Кронштадт и Питер в 1917 году - Федор Раскольников 9 стр.


Из левых эсеров наибольший успех на широких собраниях имел Брушвит. Молодой парень, всегда ходивший в крестьянском армяке, с довольно большой растрепанной бородой, он явно стремился принять внешнее крестьянское обличье. В совершенстве владея простонародной речью, он был от природы не лишен остроумия, и его речи слушались с большим интересом; тем не менее, когда дело доходило до голосования, то подавляющее большинство рук поднималось за наши резолюции, и Брушвиту не оставалось ничего иного, как для поддержания своего политического престижа присоединяться к нашему предложению. Кроме Брушвита у эсеров работали: матрос Борис Донской, убивший в 1918 г. в Киеве немецкого генерала Эйхгорна и за это повешенный прислужниками германского империализма, солдат Покровский и интеллигент Смолянский.

Эсеры помещались в бывшем доме Вирена. Там они создали клуб, устраивали заседания, читали лекции на политические и научные темы - одним словом, всячески старались привлечь к себе массы.

Меньшевики-интернационалисты влачили в Кронштадте исключительно жалкое существование. Во главе их стоял какой-то никому но известный учитель, который в первые дни революции приходил несколько раз в редакцию "Голоса правды". Меньшевики-интернационалисты группировали вокруг себя почти исключительно интеллигенцию. Гастролеры из Питера посещали их крайне редко. Мартов не был ни разу. Несколько раз приезжал Мартынов, являвшийся неизменным ходатаем за арестованных офицеров, неоднократно, хотя и безуспешно выступавший на заседаниях Кронштадтского Совета. Значительно большим успехом, чем Мартынов, пользовались у нас анархисты. Они имели толкового и талантливого вождя в лице тов. Ярчука, по своей бывшей профессии портного. Он тогда только что вернулся из американской эмиграции. Нередко в Кронштадт наезжал к анархистам известный питерский анархист-коммунист Блейхман. Но у него как-то не ладилось дело с Ярчуком, который примыкал к анархистам- синдикалистам и поэтому был несравненно ближе к нам. Однако, несмотря на овации, выпадавшие на долю Ярчука, анархисты далеко не могли равняться с политическим удельным весом, который приобрели в Кронштадте большевики.

**Список заданий:**
1. Кто, согласно тексту о Кронштадте в 1917 году, работал у эсеров? Перечислите всех названных.
2. Продолжите текст о Кронштадте в 1917 году после его последнего предложения.

Данные указания на скриншотах и документах
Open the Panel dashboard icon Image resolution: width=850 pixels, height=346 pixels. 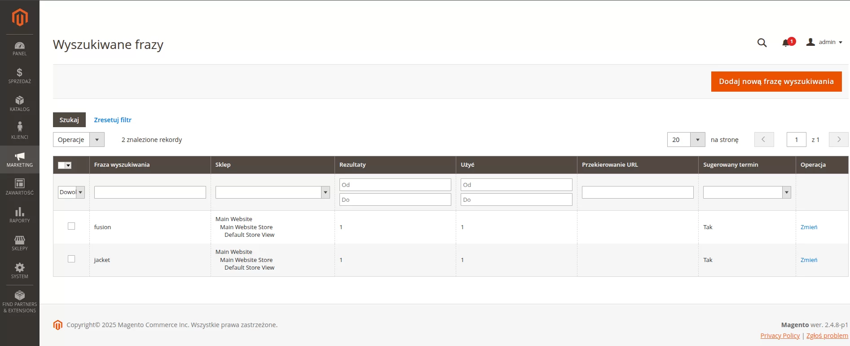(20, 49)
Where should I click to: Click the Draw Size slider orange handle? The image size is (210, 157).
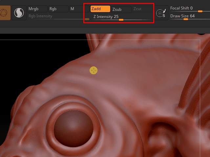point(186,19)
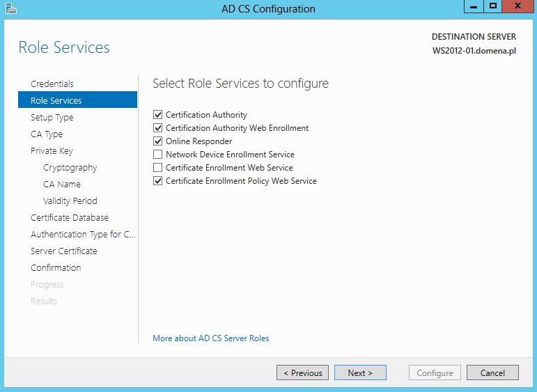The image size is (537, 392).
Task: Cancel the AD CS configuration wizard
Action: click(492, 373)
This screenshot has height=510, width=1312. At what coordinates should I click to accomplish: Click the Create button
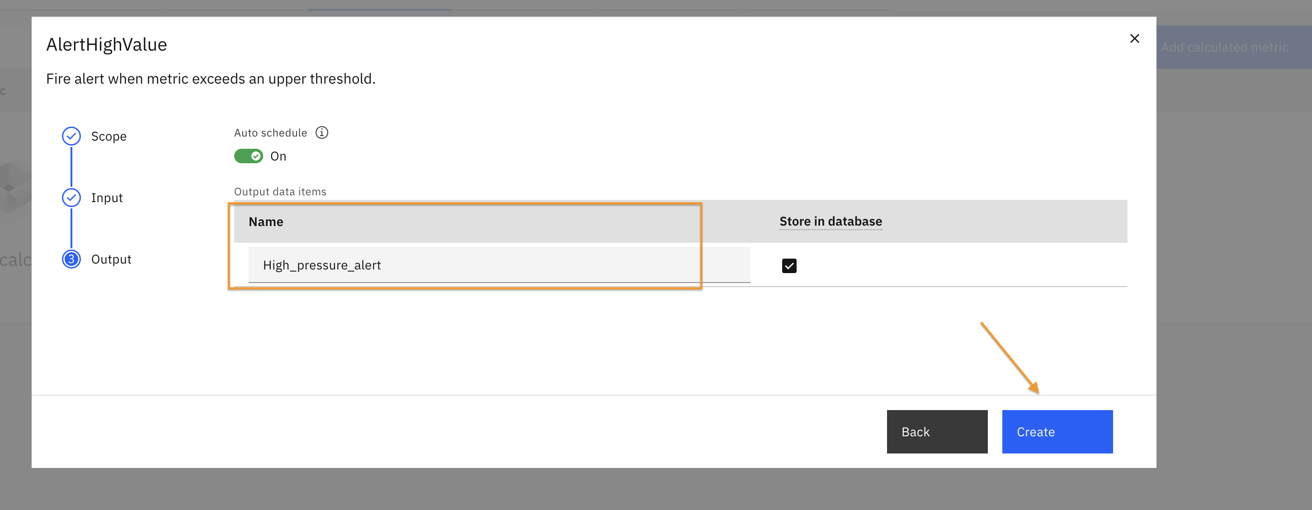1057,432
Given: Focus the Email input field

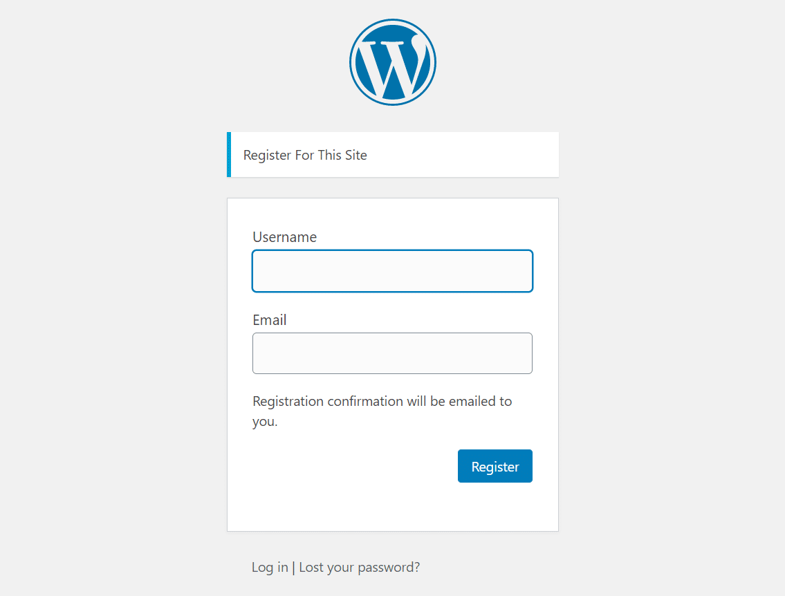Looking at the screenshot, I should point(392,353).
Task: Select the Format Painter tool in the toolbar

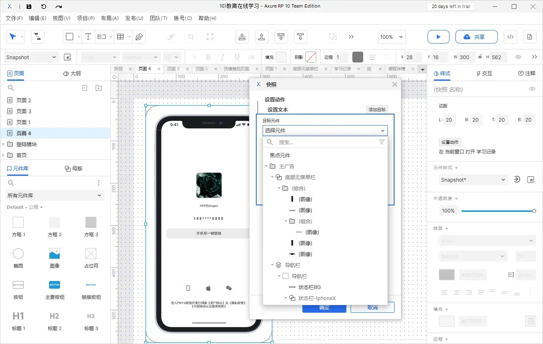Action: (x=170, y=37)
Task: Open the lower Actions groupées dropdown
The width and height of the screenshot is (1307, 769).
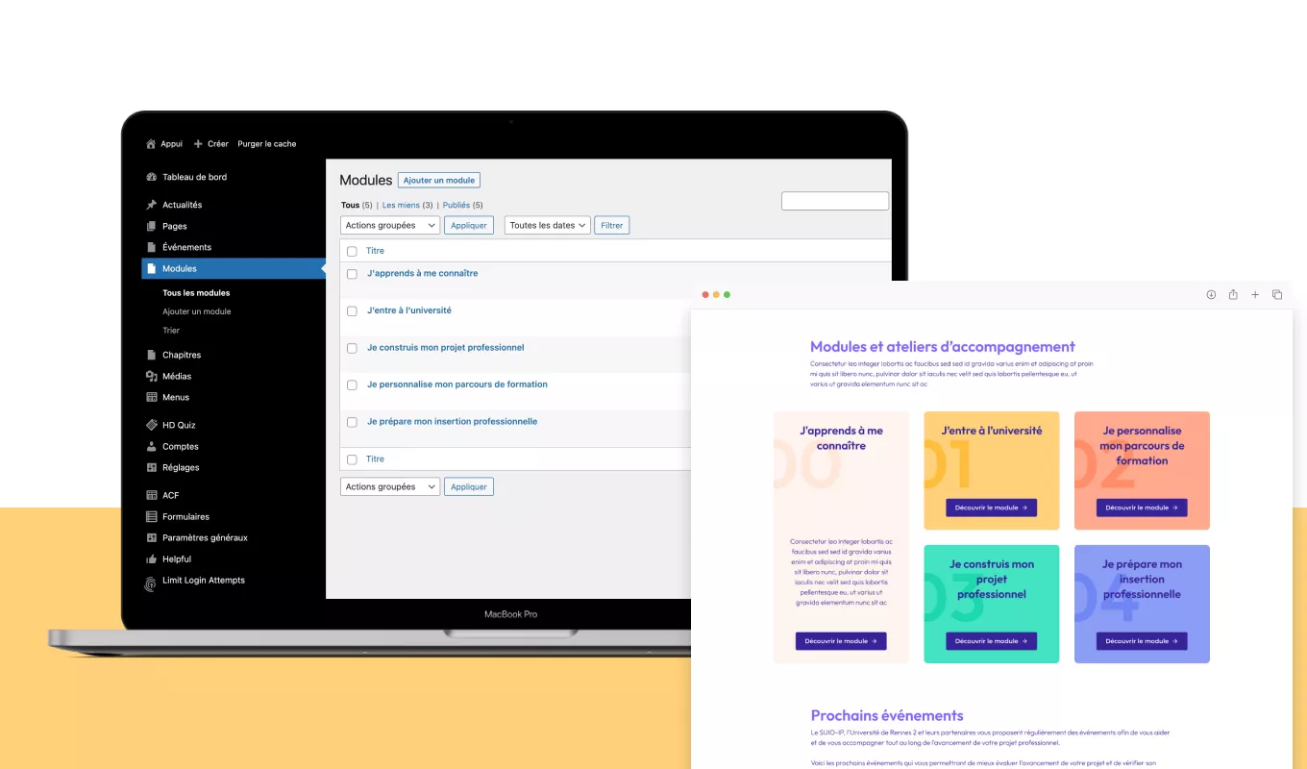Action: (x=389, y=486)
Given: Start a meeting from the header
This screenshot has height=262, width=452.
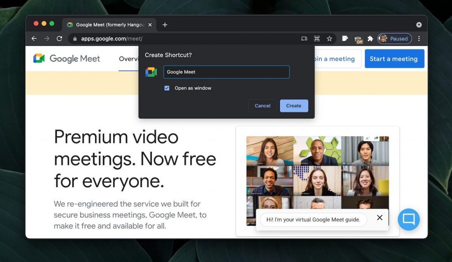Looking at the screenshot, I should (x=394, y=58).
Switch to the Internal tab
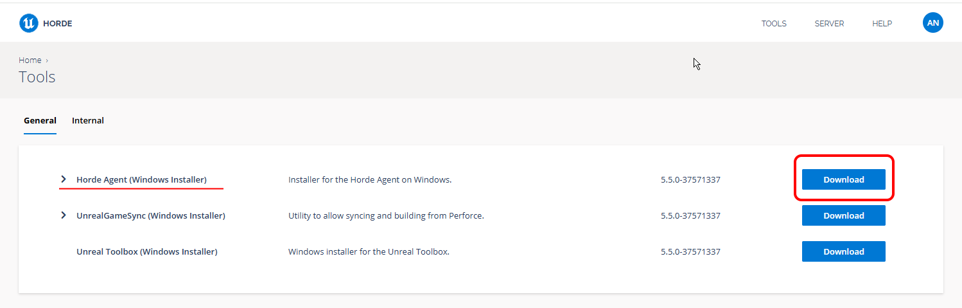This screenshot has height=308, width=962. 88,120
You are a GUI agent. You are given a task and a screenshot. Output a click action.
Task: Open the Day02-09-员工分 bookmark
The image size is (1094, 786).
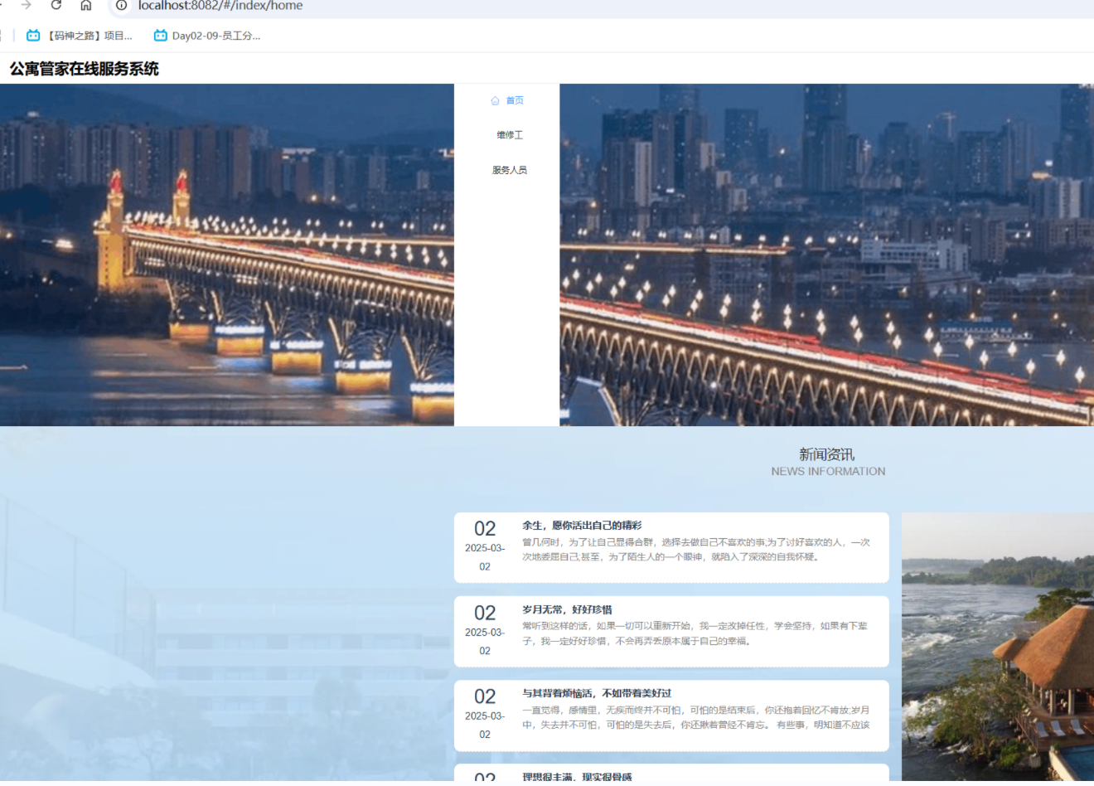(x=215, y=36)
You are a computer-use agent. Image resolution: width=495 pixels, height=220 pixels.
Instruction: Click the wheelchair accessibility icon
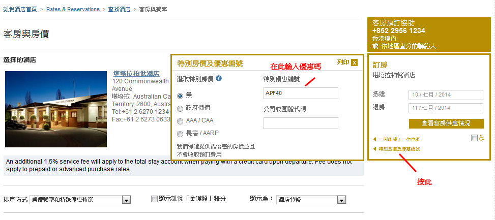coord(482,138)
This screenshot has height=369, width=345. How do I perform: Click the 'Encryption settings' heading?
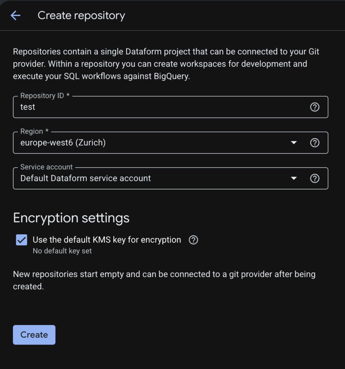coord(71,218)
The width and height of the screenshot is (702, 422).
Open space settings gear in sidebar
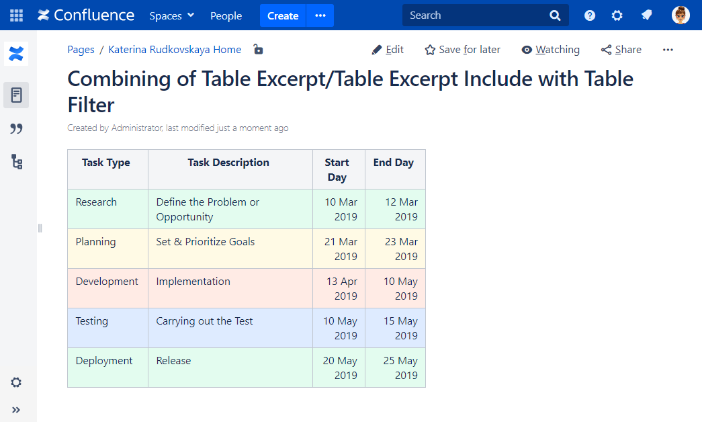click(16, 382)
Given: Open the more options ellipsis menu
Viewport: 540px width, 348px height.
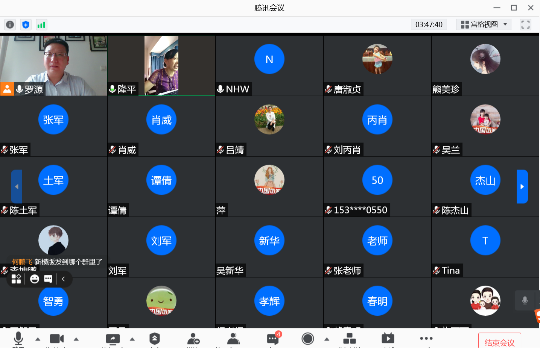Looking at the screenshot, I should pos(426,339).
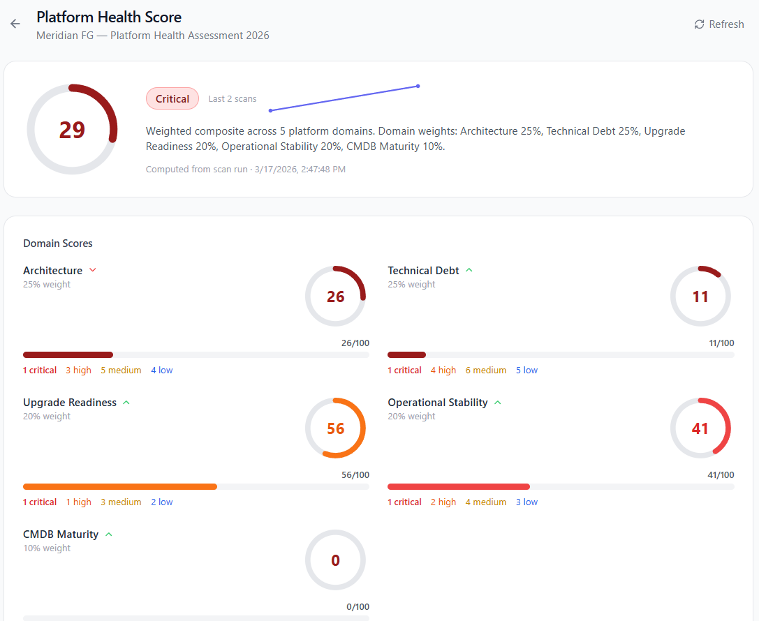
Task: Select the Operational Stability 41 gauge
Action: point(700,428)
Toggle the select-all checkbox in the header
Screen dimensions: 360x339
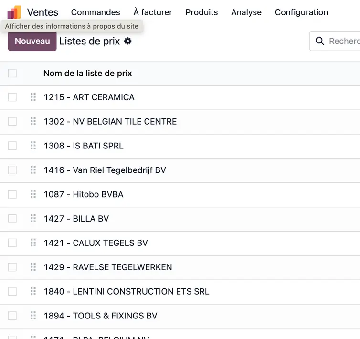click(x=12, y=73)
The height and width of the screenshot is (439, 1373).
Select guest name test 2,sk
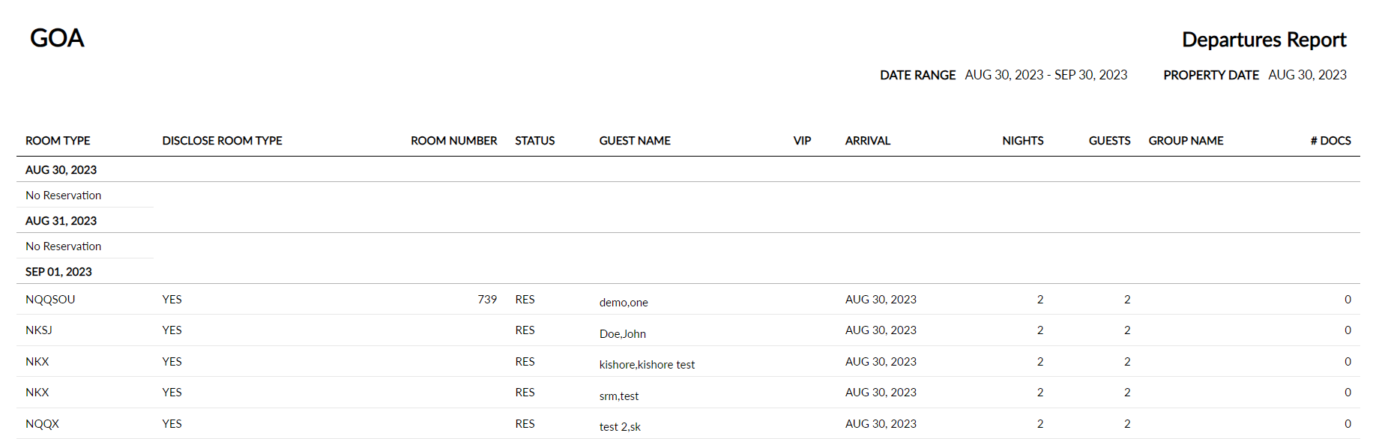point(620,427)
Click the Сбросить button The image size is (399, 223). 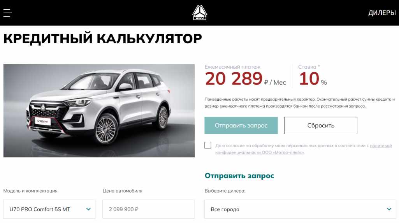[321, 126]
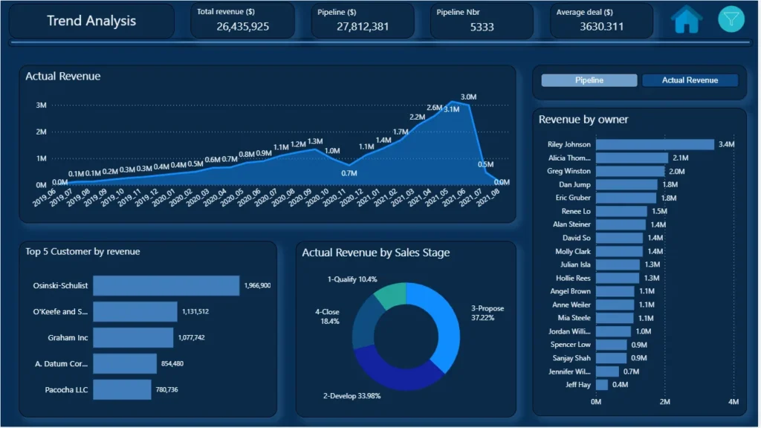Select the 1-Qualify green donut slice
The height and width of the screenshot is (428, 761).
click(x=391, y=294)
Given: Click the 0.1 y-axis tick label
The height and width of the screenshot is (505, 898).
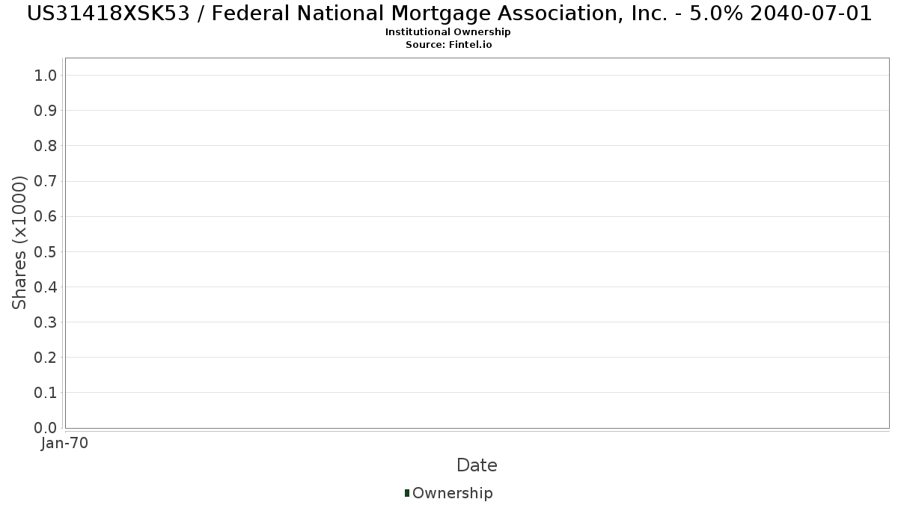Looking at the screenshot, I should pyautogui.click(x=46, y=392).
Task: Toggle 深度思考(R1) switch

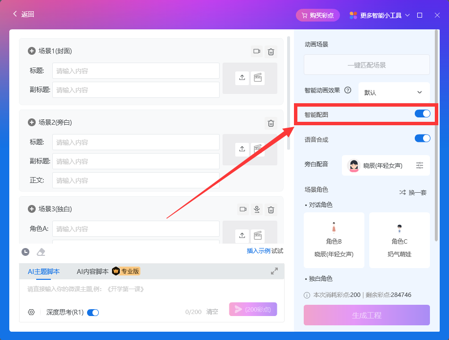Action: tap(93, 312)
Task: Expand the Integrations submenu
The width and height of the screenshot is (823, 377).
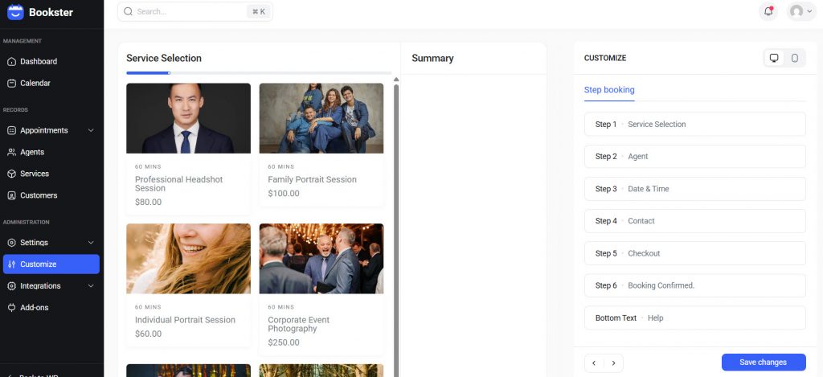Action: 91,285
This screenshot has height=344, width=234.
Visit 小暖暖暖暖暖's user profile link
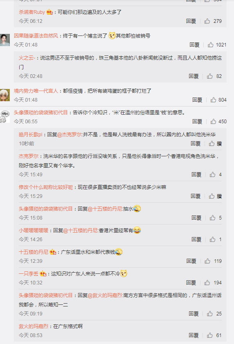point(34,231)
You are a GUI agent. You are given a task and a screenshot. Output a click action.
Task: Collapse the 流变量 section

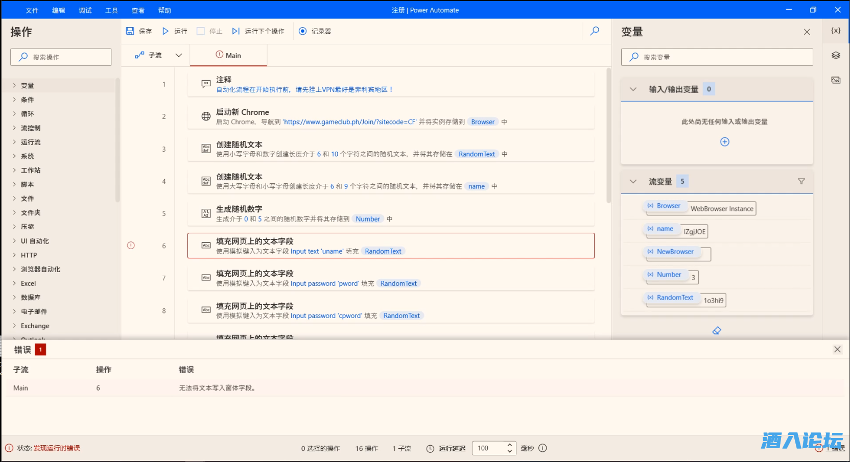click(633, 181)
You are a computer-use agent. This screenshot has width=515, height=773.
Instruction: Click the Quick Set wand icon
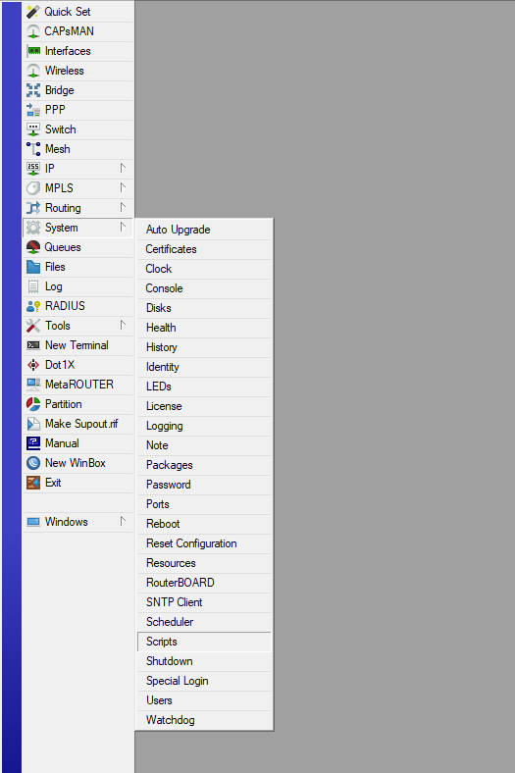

**Ответы по заданиям:**
1. Брушвит, матрос Борис Донской, солдат Покровский и интеллигент Смолянский.

2.
Большей частью паши митинги ограничивались произнесением речей представителями каждой партии. Но иногда вспыхивала яростная полемика между ораторами различных партий, особенно обострившаяся во время наездов из Питера матерых меньшевиков и эсеров. По части споров с меньшевиками у нас специализировался тов. Рошаль, едкий и остроумный полемист, и позднее других приехавший в Кронштадт тов. Энтин.

Вскоре наш комитет переехал из дома бывшего коменданта города в другое помещение, на дачу, некогда составлявшую собственность расстрелянного адмирала Бутакова. Здесь помещение было несравненно просторнее, и разросшиеся отделы партийного комитета получили возможность работать с гораздо большим удобством. Некоторые товарищи даже поселились в здании комитета. К большому деревянному дому примыкал обширный тенистый сад, в котором летом происходили общие партийные собрания. Секретарем состоял матрос тов. Кондаков. У его стола постоянно толпилась длиннейшая очередь посетителей, приходивших за разъяснениями по самым разнообразным вопросам.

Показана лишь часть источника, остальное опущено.